PC Specialist Hydra X benchmarks

PC Specialist Hydra X benchmarks

Best high-end CPU for gaming runner-up - Core i7 6850K

PC Specialist Hydra X performance

PC Specialist Hydra X performance

It makes sense to start with the gaming performance of the Hydra X, mostly because, y’know, ‘game’ is practically our middle name, but also because the Titan X inside it is the most powerful gaming GPU we’ve ever tested. That’s born out by the Hydra X’s performance at both 1440p and at 4K, where only the DinoPC Raptor2 can better it. And that’s only because it’s sporting a pair of GTX 1070 cards and is another £800 more expensive because of it.

Even then there are times where the PC Specialist rig is still able to post faster gaming frame rates. And that’s because of SLI flakiness raising its buck-toothed, wall-eyed, drooling head once again. Bloody multi-GPU inbreeding. When a pair of graphics cards from the same family bump uglies it rarely makes for beautiful results.

And this is why Nvidia’s Titan cards have always been able to justify themselves in the face of either SLI setups or dual-GPU graphics cards. It’s always, always, preferable to have one fast graphics card over a pair of slower ones jury-rigged together. We’ve been promised multi-GPU in DX12 will alleviate those problems, but that’s still far from a universal solution. A single Titan X is, no matter what API you’re running.

But, while the gaming performance is indeed fantastic, that’s not the only thing the Hydra X has got going for it.

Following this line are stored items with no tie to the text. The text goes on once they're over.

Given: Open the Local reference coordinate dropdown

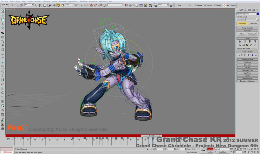Looking at the screenshot, I should tap(70, 5).
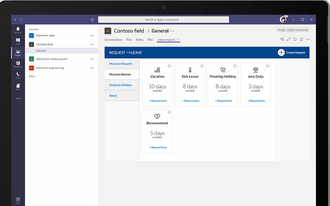Viewport: 330px width, 206px height.
Task: Navigate back with the left arrow
Action: pyautogui.click(x=16, y=19)
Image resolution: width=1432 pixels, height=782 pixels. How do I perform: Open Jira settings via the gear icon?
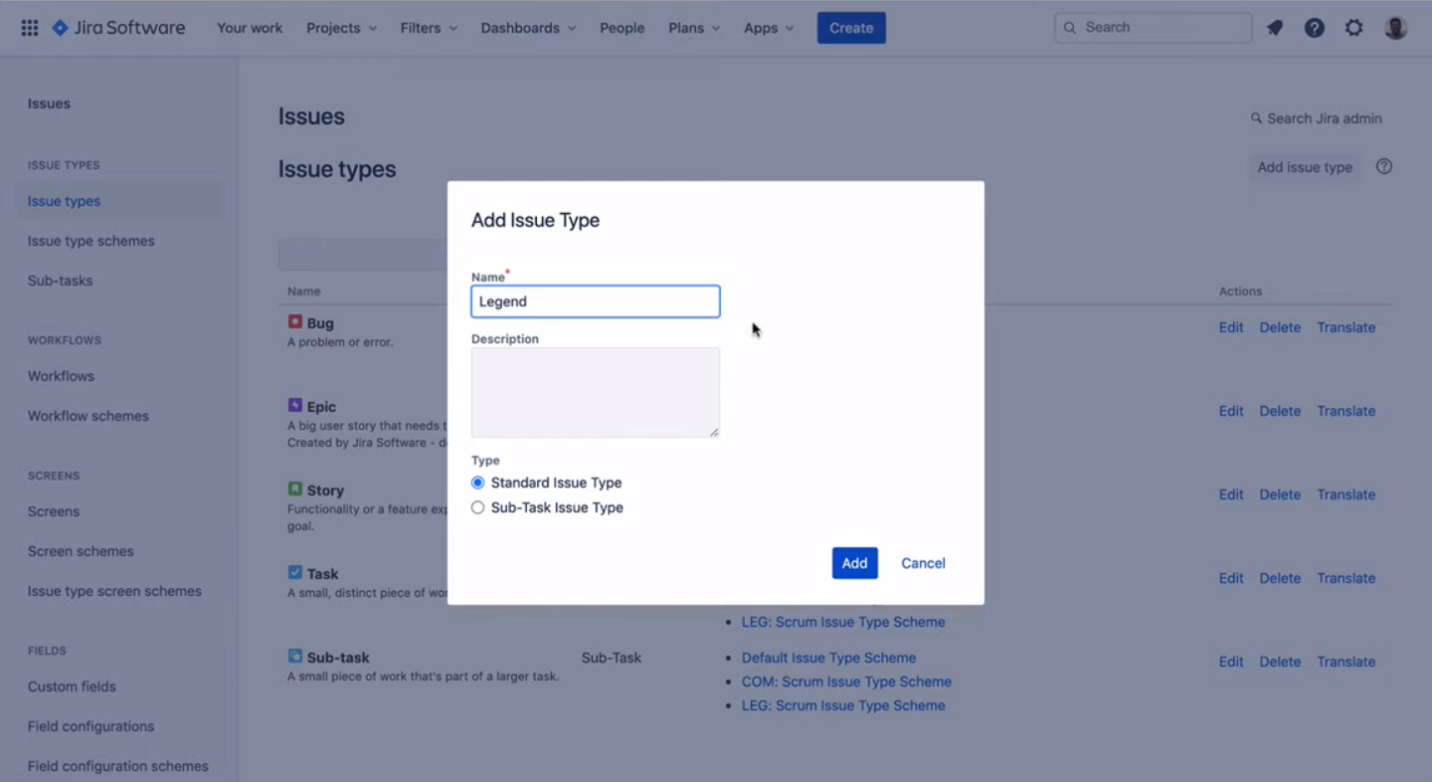1353,27
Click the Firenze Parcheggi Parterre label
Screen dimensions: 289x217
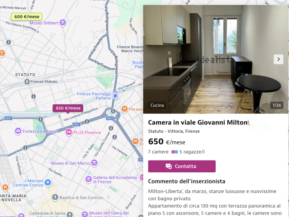[x=94, y=96]
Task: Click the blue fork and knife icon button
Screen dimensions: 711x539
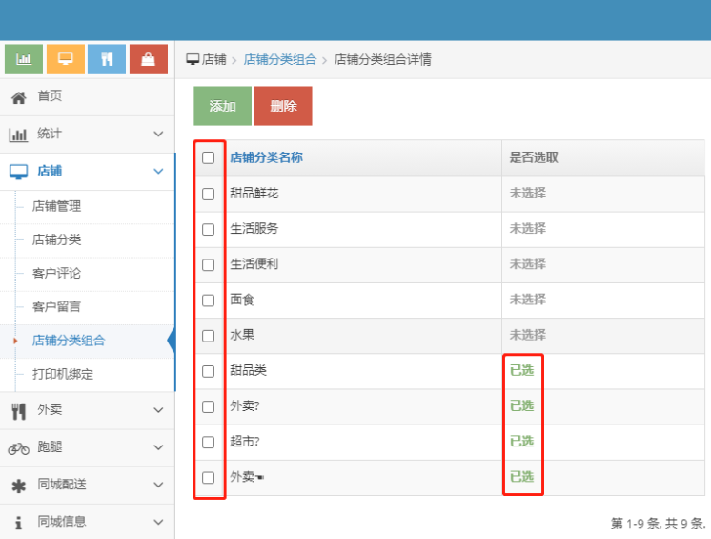Action: coord(107,59)
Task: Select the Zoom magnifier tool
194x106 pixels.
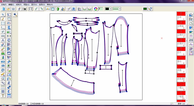Action: pyautogui.click(x=15, y=15)
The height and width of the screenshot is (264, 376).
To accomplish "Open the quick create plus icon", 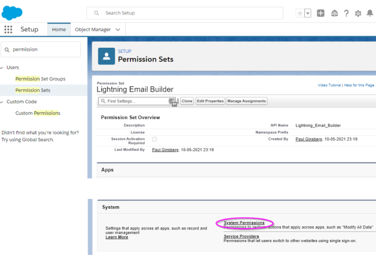I will pos(320,13).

The Core i7 6850K is a mighty six-core CPU and running at its stock clockspeeds is as quick as the overclocked i7 6800K Cyberpower kitted out the HL 700 with. And if you feel you need some extra CPU power the Corsair H100i v2 cooler attached to the 6850K will allow you to get busy with the clock tweaks yourself. You’re unlikely to need to though, unless you’re planning on running some kinda rendering farm with your shiny new rig.

The Hydra X is also mighty quick in the storage stakes too, with the Intel 750 PCIe able to chew through finicky file sorting with ease. The MSI Aegis X’s RAID’d SSDs deliver quicker straight line sequential read speeds, but with 400GB at its disposal the Intel drive has a much greater capacity to match its speed.

PC Specialist Hydra X verdict

PC Specialist Hydra X verdict

This is probably going to read like a pretty ridiculous statement to most of you, but I’m going to make it nonetheless: the Hydra X, at £2,999, is pretty damned good value. I’m well aware that’s a lot of money to drop on a full PC – hell, it’s more money than I’ve ever spent on a car – but considering the competition and the components inside the pricetag is actually rather justifiable.

Obviously the GTX Titan X is the headline component, and that alone makes up for over a third of the ticket price, but the rest of the build has been beautifully balanced to ably support the super-speedy GPU. The Intel SSD is a quality NVMe drive, the huge amount of memory is going to be more than enough for the foreseeable future and the hefty six-core, 12-thread processor is going to be all the CPU you need for the next five years. At least.

And that’s the whole point of dropping £3K on a fully built PC. This is going to be a system which barely needs you to touch it and it will keep producing the gaming goods for year to come. Though the sad truth though is it’s probably Nvidia’s Titan X which will need replacing before anything else in PC Specialist’s Hydra X. But then such is the way of chasing the PC hardware dragon.